The “childhood favourite” area can be seen as a danger zone in some circles when we look at how some of the films that we liked back before our tastes have developed into what we are now are so vastly different. But the moment we still recognize our childhood favourites today as something of a standout is where another story comes by, and in the case of Who Framed Roger Rabbit, it has continued to blow my mind with subsequent revisits. For how hit-and-miss Robert Zemeckis can be especially when it comes to his choices of what material he handles, one film in particular still holds up better than all the rest and the brilliance of Who Framed Roger Rabbit still lasts perfectly in this day and age. There are films that put together live action actors and cartoon characters together and then there’s Who Framed Roger Rabbit – something of its own level.
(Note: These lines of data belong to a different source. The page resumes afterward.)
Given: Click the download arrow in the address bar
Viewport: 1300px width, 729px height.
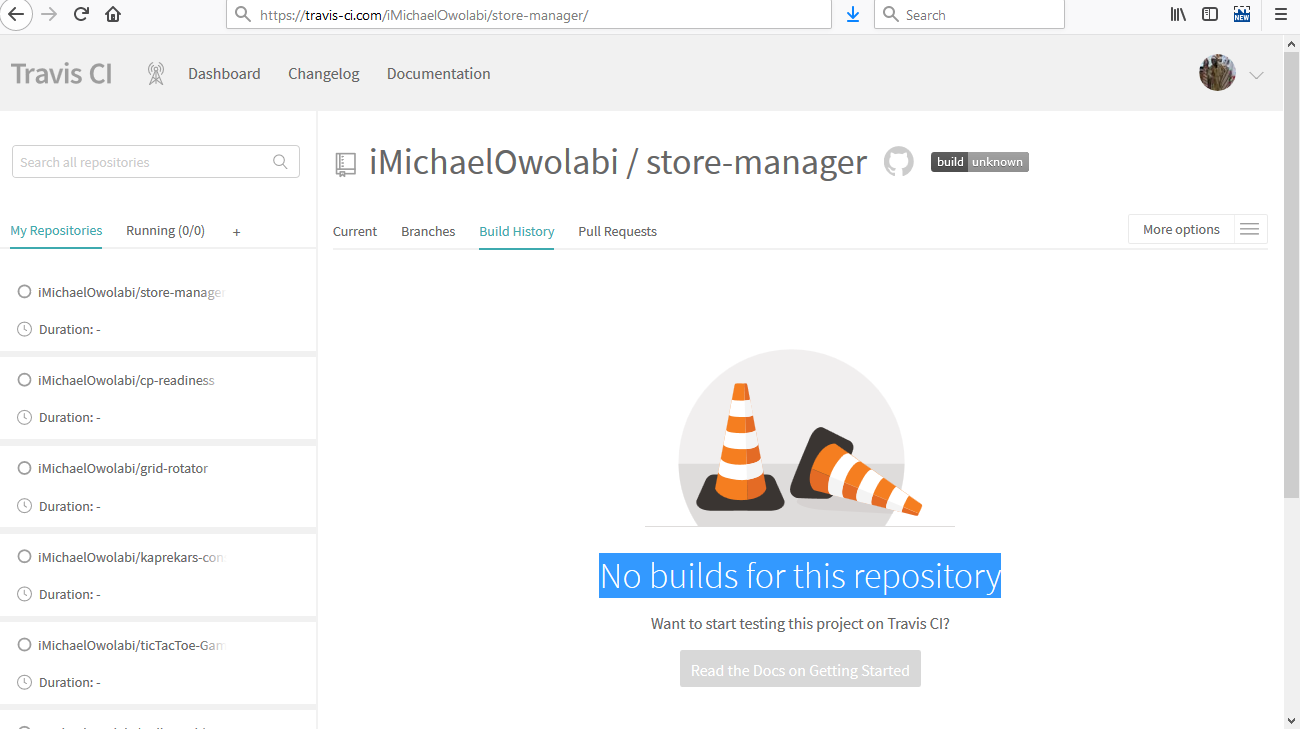Looking at the screenshot, I should coord(852,14).
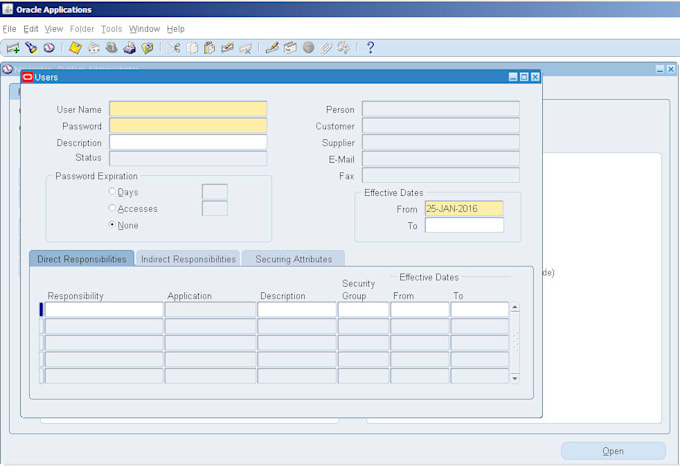The image size is (680, 466).
Task: Show the Navigator using the toolbar icon
Action: click(x=48, y=47)
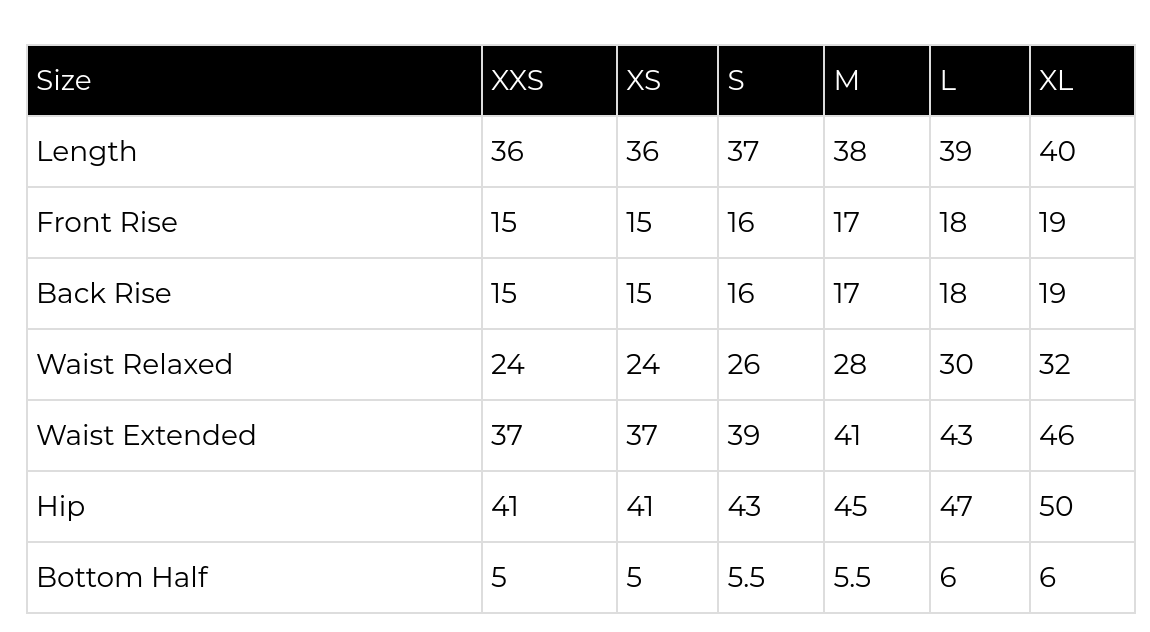The height and width of the screenshot is (632, 1150).
Task: Click the L Hip value 47
Action: (x=956, y=507)
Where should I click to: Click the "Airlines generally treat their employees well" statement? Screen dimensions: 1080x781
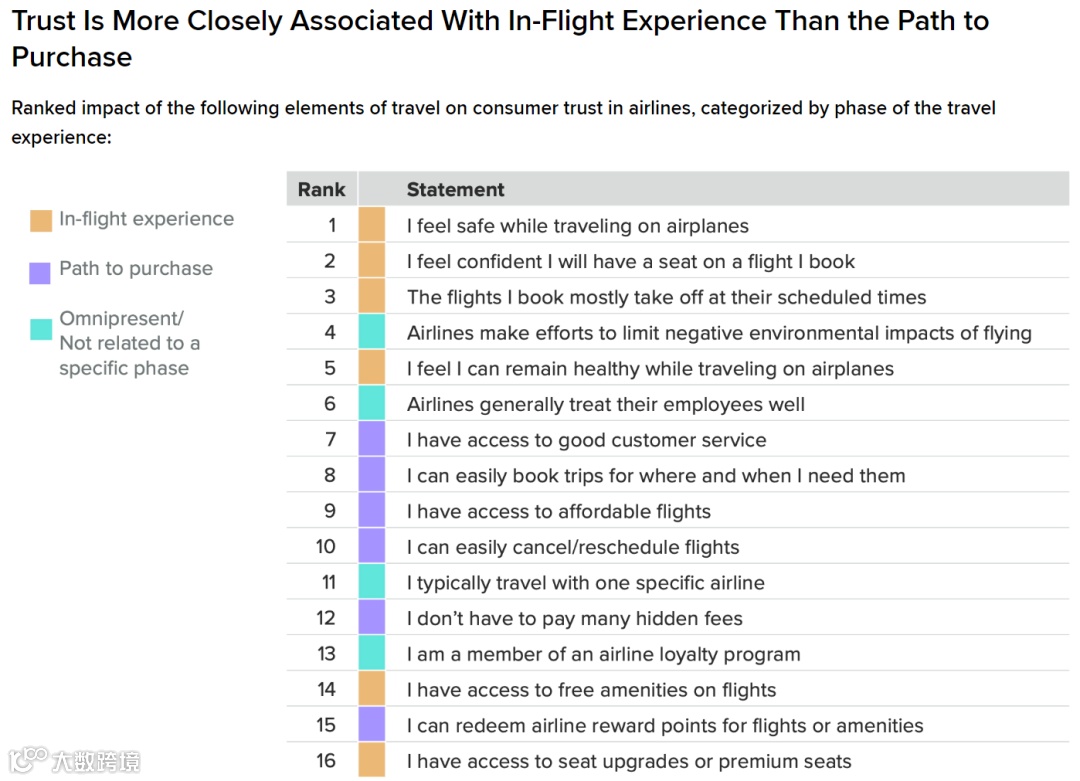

As a kid, one would look at Who Framed Roger Rabbit mainly for the many cartoon characters coming together with live action, something many other movies still have not done better than this has performed so. Growing up, however, places Who Framed Roger Rabbit into a whole new light now with its tributes to classic Hollywood-era film-noir and an allegory for racism. It was clear already from how we have the many presumptions of how these cartoon characters (or as the film refers to them, “toons”) behave in comparison to the human characters and how the mystery storyline ties in when we observe Eddie Valiant’s character arc as he gets dragged into a whole web that will ultimately lead him to help toons for as much as he hated them. Bob Hoskins may not be a Humphrey Bogart of any sort but to see how much he fits into this character working as a tribute to the detectives in such films or the thematics that noir is known to carry, it is easy enough to come so quick into the world it establishes.
You can look at the relationship between Eddie Valiant and Roger Rabbit and think about how at the time when how the buddy cop comedy was only rising to fame with 48 Hrs., Beverly Hills Cop, or Lethal Weapon and look how Who Framed Roger Rabbit serves as Zemeckis attempting to tie in with them. The chemistry that Eddie Valiant and Roger Rabbit share between one another is still a thing of joy, for the comedic timing that they share from their contrasting personalities does ring a clever nod back to what defined such films and it only showcases one level of the brilliance that allowed Who Framed Roger Rabbit to last all this time.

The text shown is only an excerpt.